» **TASK OBJECTIVE**
Starting with the first of the rows and ending with the line that contains "newspaper-icon is located", write those lines out again, swapping "particular" for "specific" and changing nothing else. Leave the pictures out of your answer.

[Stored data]
▽

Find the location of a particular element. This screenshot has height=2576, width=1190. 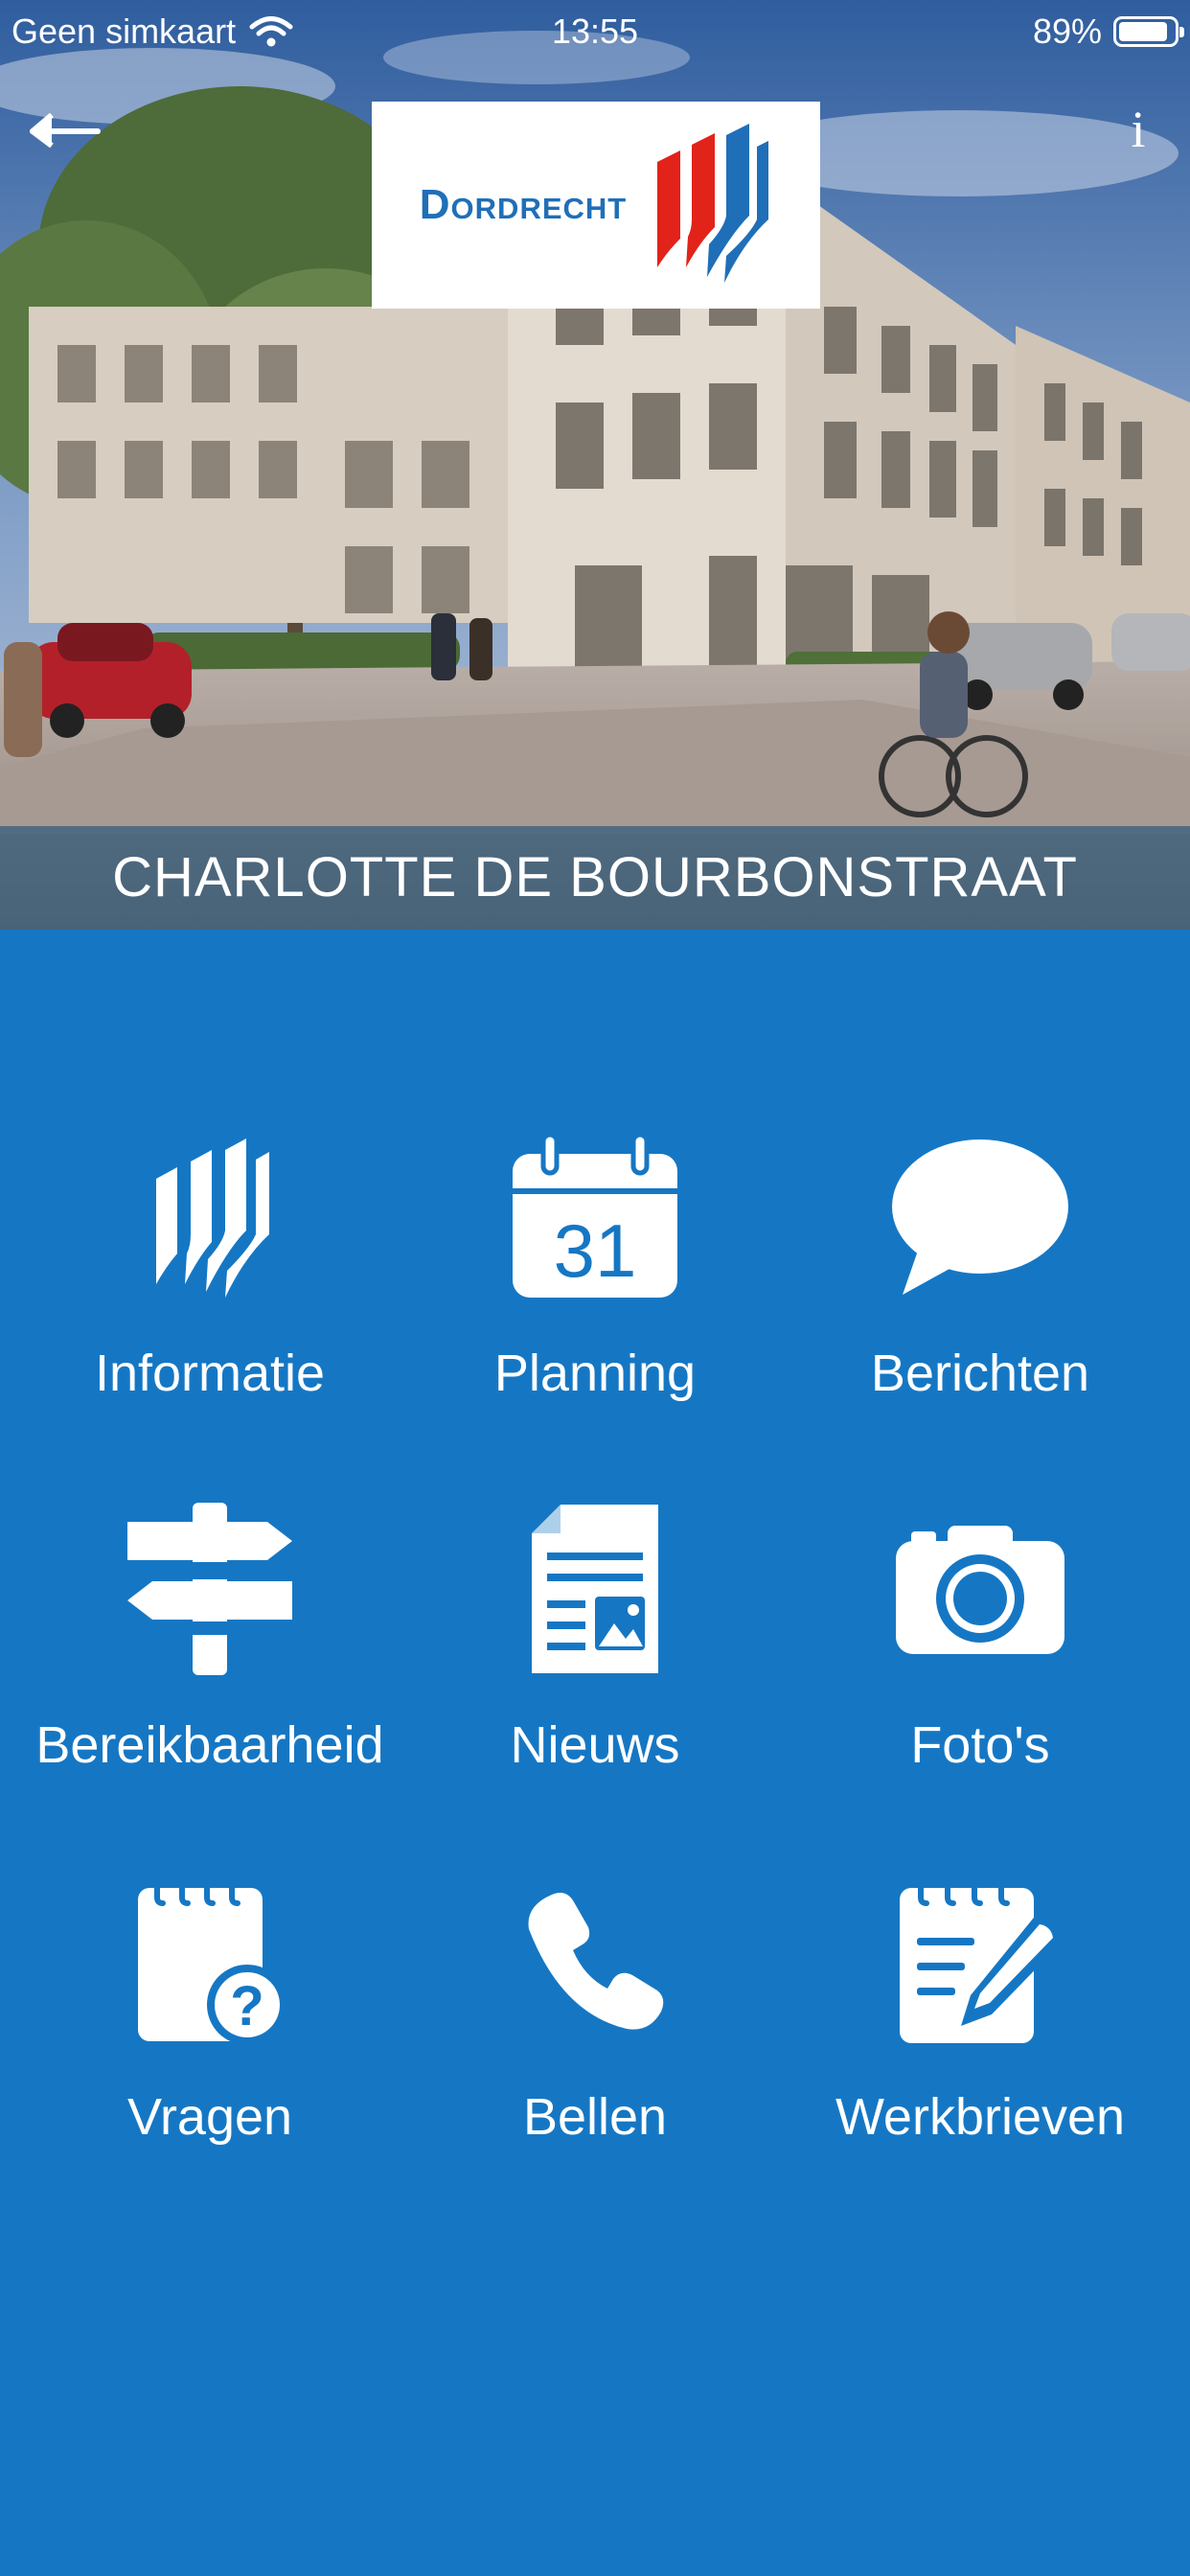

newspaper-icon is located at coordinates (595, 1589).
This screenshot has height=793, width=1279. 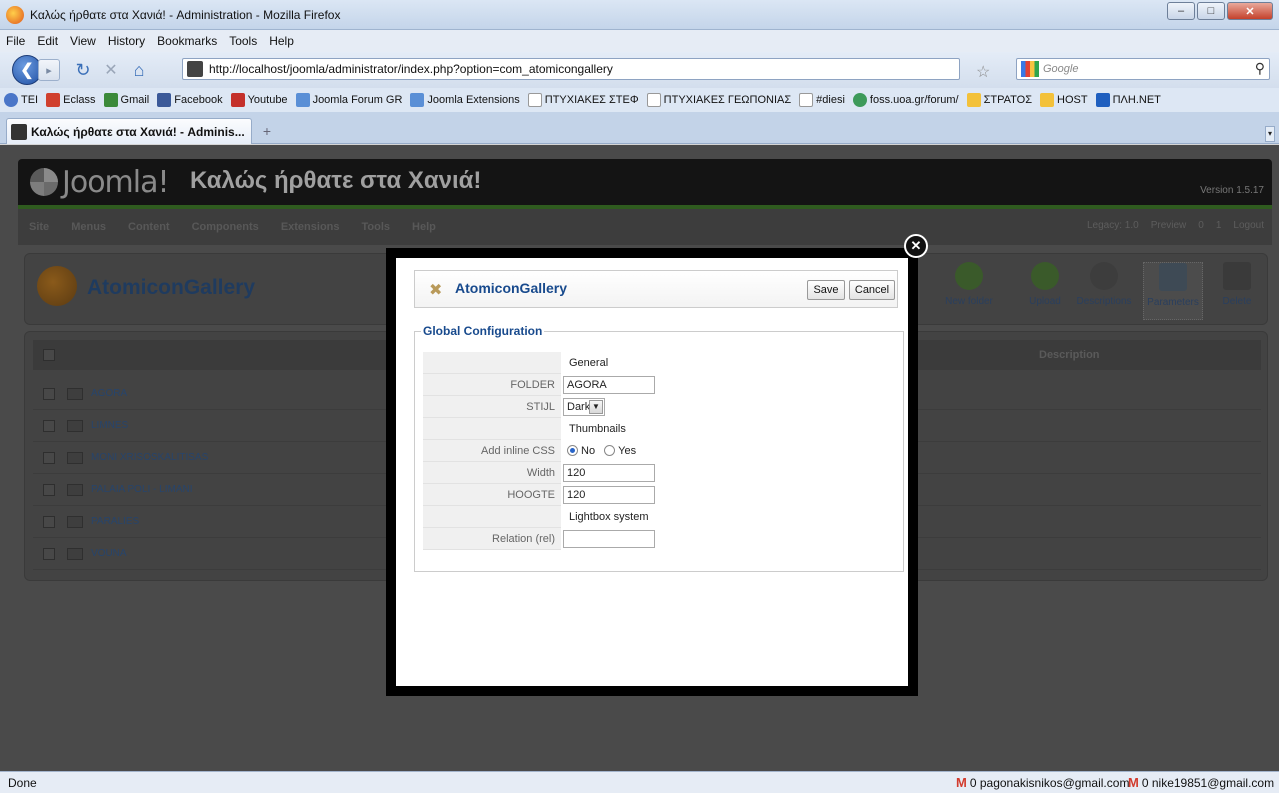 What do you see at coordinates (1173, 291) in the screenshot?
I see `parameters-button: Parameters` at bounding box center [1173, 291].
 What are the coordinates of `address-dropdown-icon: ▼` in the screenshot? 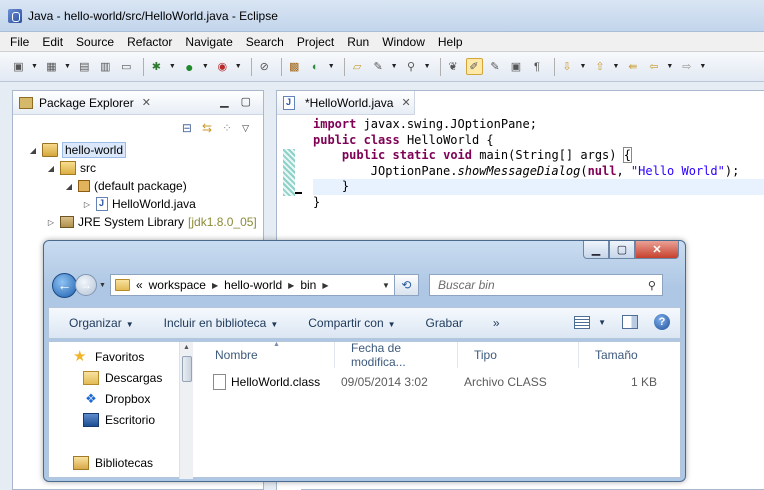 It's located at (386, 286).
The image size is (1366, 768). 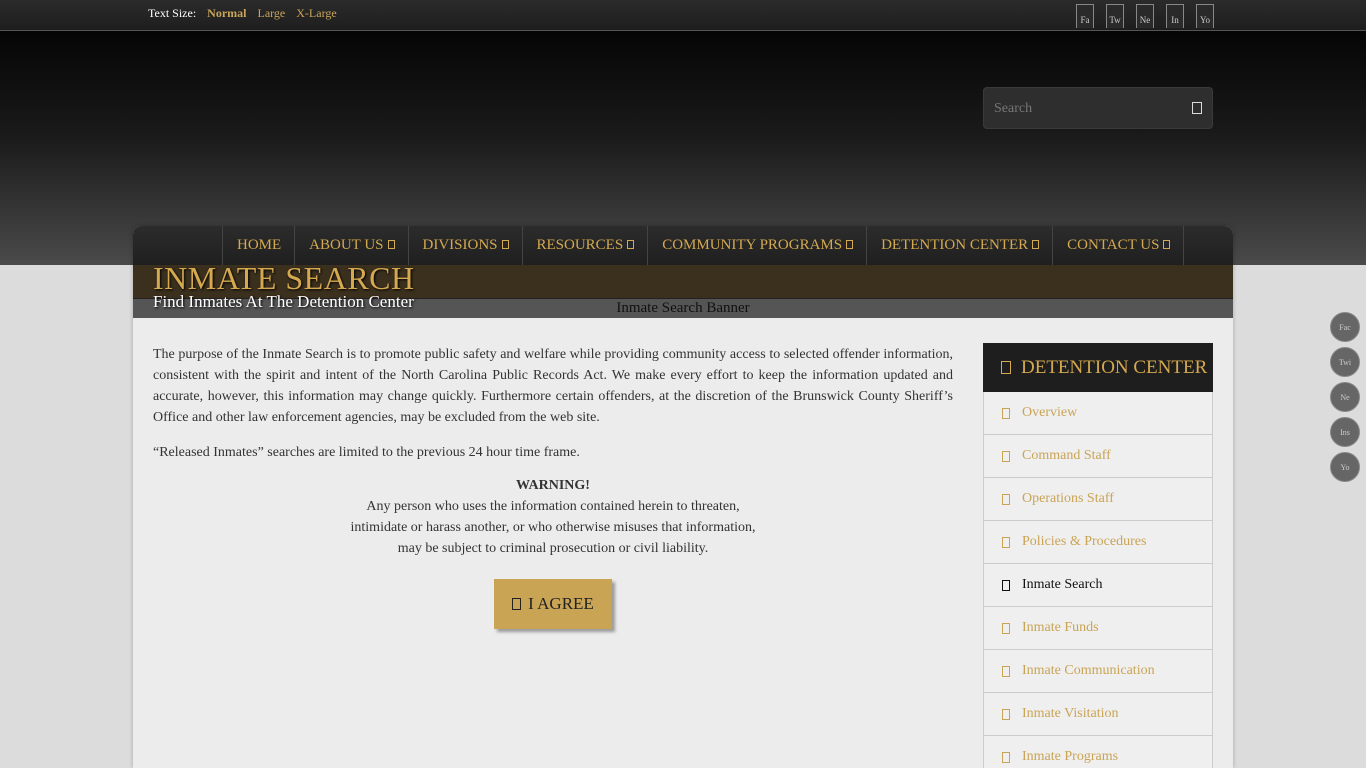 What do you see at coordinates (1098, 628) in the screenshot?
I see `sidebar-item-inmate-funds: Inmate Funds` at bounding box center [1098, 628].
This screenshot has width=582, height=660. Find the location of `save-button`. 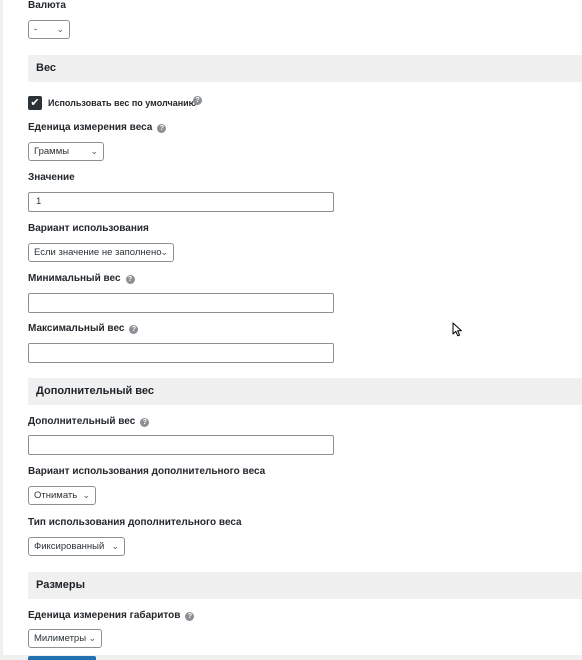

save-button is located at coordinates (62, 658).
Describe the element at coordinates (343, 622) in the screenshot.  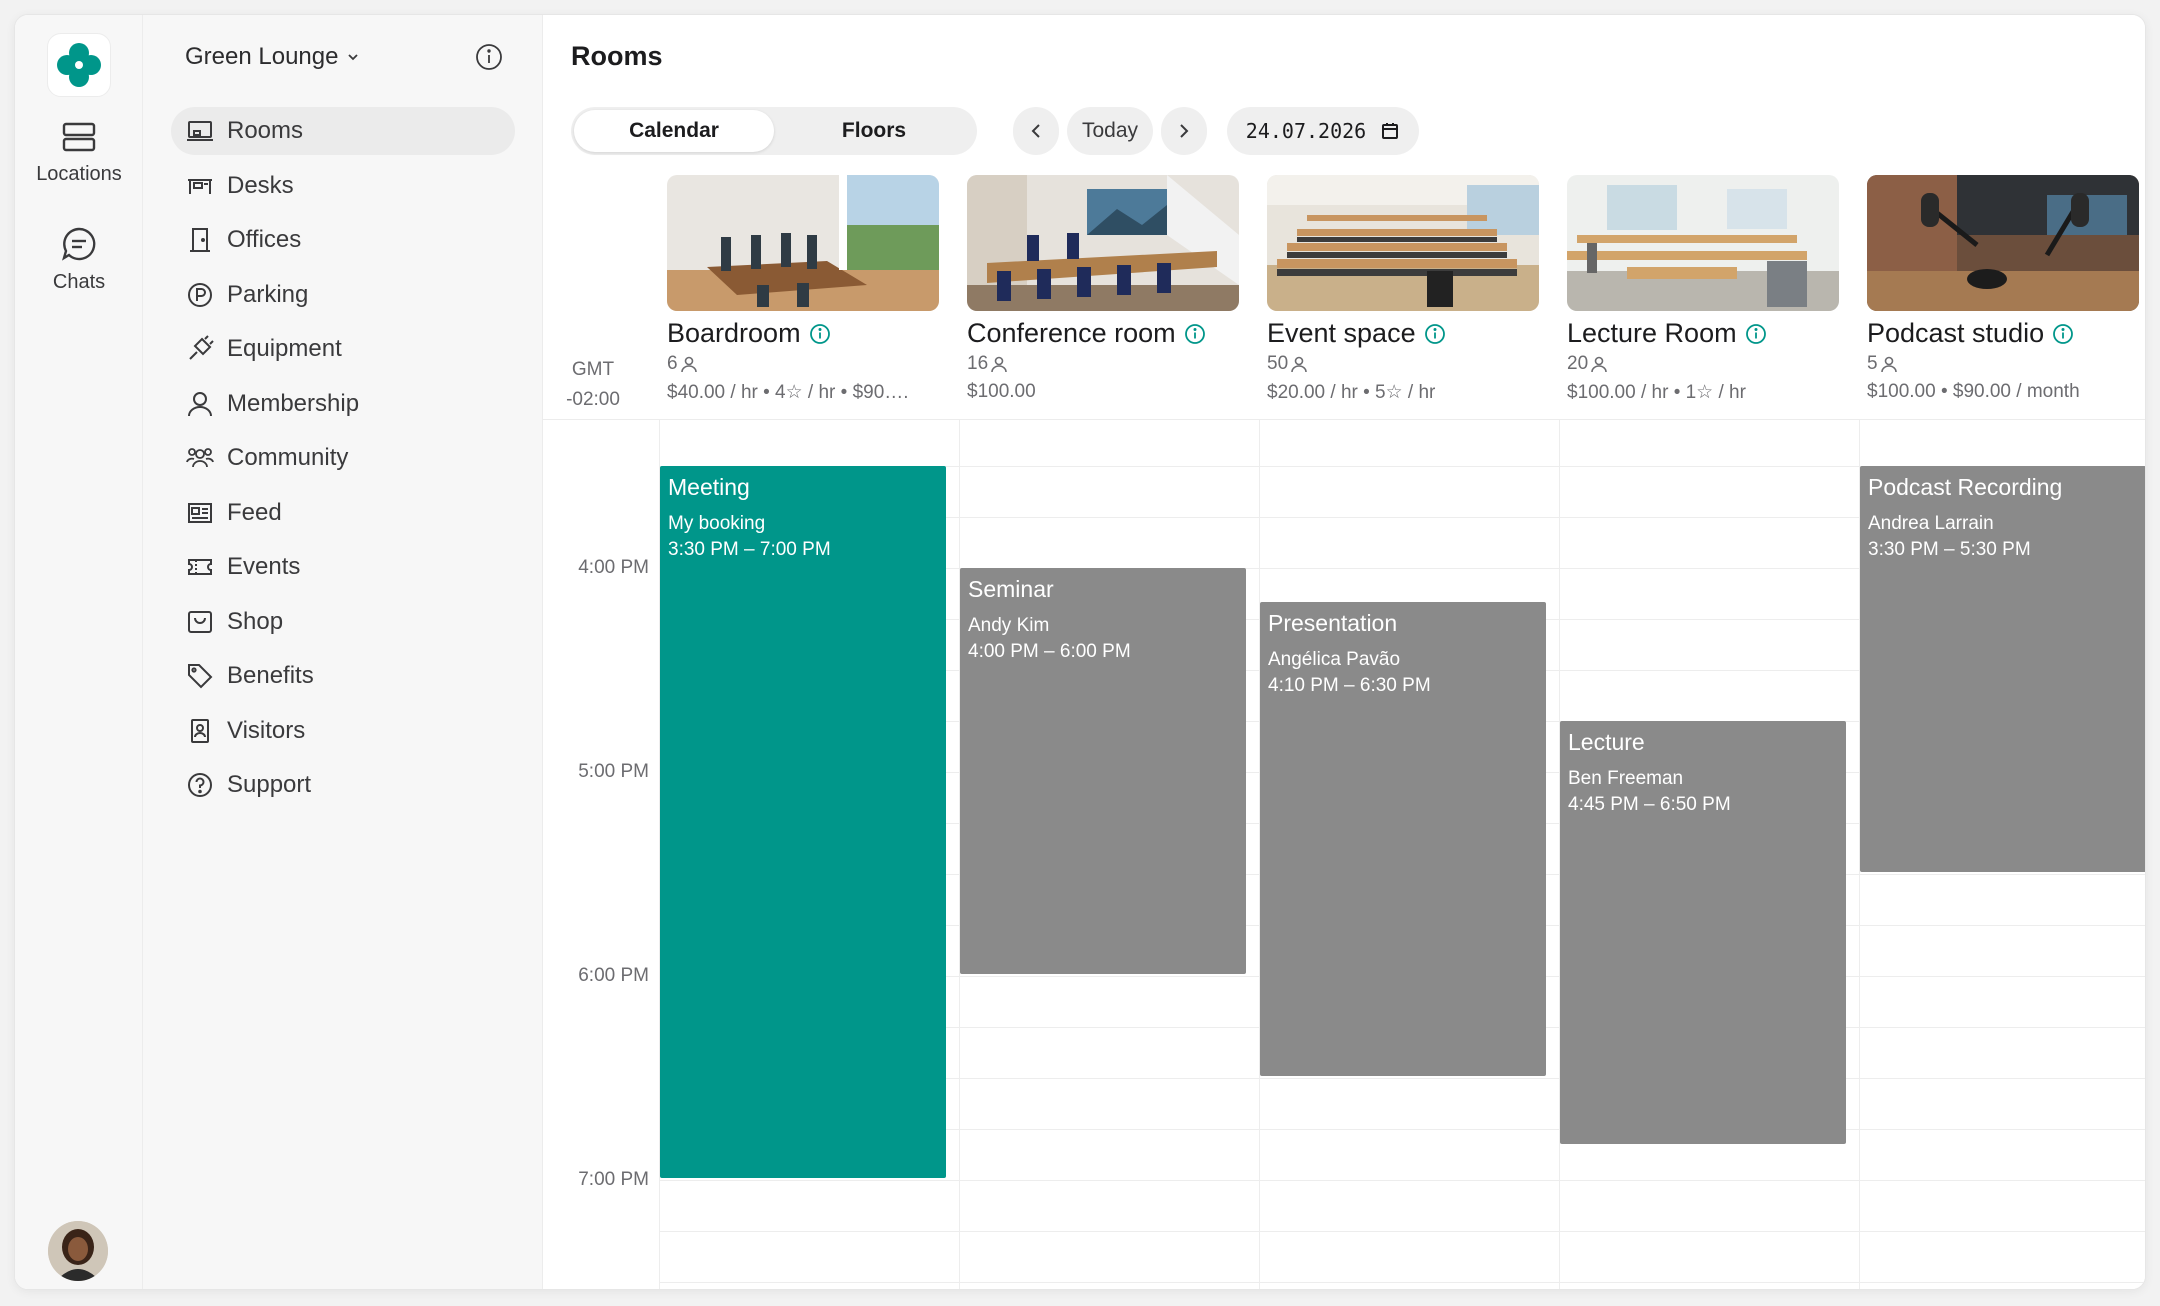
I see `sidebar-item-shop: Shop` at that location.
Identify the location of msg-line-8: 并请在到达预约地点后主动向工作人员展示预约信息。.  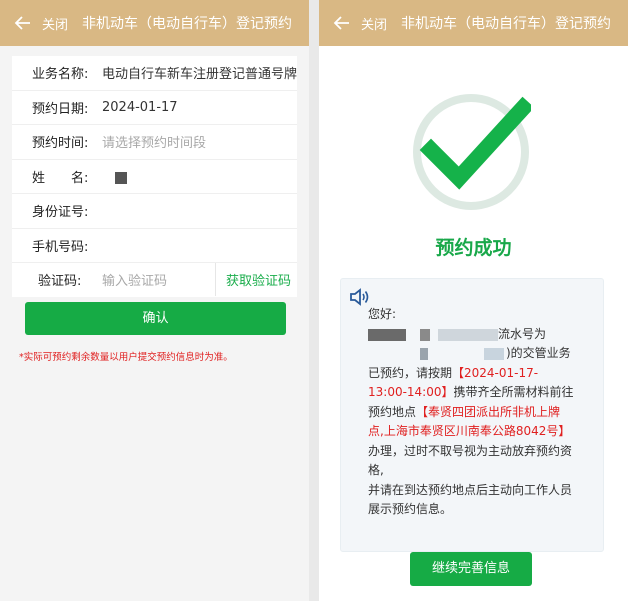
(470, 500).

△

» **RESPONSE**
Find the location of a specific element. This screenshot has height=2576, width=1190. 

newspaper-icon is located at coordinates (595, 1589).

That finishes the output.